The ACCC revealed that it has required the three companies to rework clauses in their standard form contracts which, in the ACCC’s view, were unlawful because they were unfair contract terms. FreightWaves contacted the ACCC to find out exactly which terms were affected at each stevedore and what the longshoreman company had agreed to do.
Victoria International Container Terminal, or VICT, had required trucking companies to indemnify the terminal when VICT caused or contributed to losses without having any reciprocal obligation on VICT. The stevedore will remove that requirement.
DP World Australia has agreed to amend its contract to introduce a 30-day notice period to transport businesses of any proposed variation to its contract. It has also agreed to introduce liability limitations that are the same for both DP World and trucking businesses. It has further agreed to remove the contract term that required trucking companies to pay its legal costs and expenses.
Hutchison Ports Australia has entered into a court-enforceable undertaking. In that undertaking, Hutchison has agreed to remove from its future contracts a term enabling Hutchison to unilaterally vary its contract. It has also agreed to remove from its future contracts a term restricting Hutchison’s liability to transport businesses in circumstances where the transport businesses’ liability to Hutchison is not similarly limited. Finally, it has also agreed not to enforce these terms in its current contracts.
Commenting on the development, the Container Transport Alliance Australia’s CEO, Neil Chambers, said that the watchdog’s move has highlighted that carrier access agreements have “unfair elements.” He added that the development will “strengthen the arm” of the transport operators in seeking negotiations for a fairer, two-way service level agreement between the stevedores and the transport operators. However, he had a warning for the longshoremen companies.
“If they’re not prepared to negotiate, the transport operators will be off to the state governments to seek mandatory regulation,” Chambers told FreightWaves on April 2.
“This undertaking is historic as it is the first acknowledgment that the small business unfair contract terms regime… will make it difficult for transport service providers, including other stevedores, inland carriers, freight forwarders and warehouse operators to exclude their liability in relation to the transportation and storage of goods,” the lawyers wrote.

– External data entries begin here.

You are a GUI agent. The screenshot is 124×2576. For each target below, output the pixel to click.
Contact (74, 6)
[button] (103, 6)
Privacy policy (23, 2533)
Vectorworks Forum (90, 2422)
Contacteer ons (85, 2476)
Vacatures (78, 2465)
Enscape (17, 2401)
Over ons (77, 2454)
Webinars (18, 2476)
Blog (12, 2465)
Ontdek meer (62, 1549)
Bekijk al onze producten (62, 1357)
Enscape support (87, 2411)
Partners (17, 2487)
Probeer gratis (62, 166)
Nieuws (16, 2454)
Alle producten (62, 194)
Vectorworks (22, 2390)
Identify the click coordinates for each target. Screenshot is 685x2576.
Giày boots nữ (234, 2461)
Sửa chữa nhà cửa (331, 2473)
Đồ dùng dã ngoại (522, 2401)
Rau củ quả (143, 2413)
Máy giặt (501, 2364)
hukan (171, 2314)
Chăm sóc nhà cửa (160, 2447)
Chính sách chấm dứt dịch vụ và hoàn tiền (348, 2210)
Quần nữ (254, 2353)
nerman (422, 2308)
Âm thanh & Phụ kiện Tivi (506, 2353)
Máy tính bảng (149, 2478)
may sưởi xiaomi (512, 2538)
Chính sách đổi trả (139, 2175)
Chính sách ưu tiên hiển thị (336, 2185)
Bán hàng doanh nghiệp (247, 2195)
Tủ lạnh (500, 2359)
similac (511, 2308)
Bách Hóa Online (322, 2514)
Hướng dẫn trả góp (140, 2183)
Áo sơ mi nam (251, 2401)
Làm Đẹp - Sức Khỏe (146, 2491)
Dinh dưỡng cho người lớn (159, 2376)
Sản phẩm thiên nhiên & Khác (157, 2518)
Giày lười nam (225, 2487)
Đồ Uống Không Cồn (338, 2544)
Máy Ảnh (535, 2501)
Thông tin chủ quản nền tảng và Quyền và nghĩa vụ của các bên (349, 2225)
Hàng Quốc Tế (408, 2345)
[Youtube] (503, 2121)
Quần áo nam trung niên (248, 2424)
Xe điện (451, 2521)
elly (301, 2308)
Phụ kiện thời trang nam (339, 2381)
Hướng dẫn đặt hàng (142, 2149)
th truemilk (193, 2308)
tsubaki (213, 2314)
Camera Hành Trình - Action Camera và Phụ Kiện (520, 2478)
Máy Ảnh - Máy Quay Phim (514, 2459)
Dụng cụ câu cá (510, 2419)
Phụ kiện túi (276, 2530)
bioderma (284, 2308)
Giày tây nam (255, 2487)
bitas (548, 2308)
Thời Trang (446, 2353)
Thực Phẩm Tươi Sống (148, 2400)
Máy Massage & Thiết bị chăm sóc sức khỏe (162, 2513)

They note that the wording of the clauses under attack by the ACCC are “almost identically worded” to the exclusion clauses found in contracts of cargo carriers, handlers and storage providers across the country.
“There is a possibility that all transport industry stakeholders who have small business clients… will not be able to rely upon the exclusion clauses in their standard form contracts to exclude liability for claims by small businesses unless the company contracting with the freight forwarder or inland carrier can rely upon the same exclusion,” they wrote.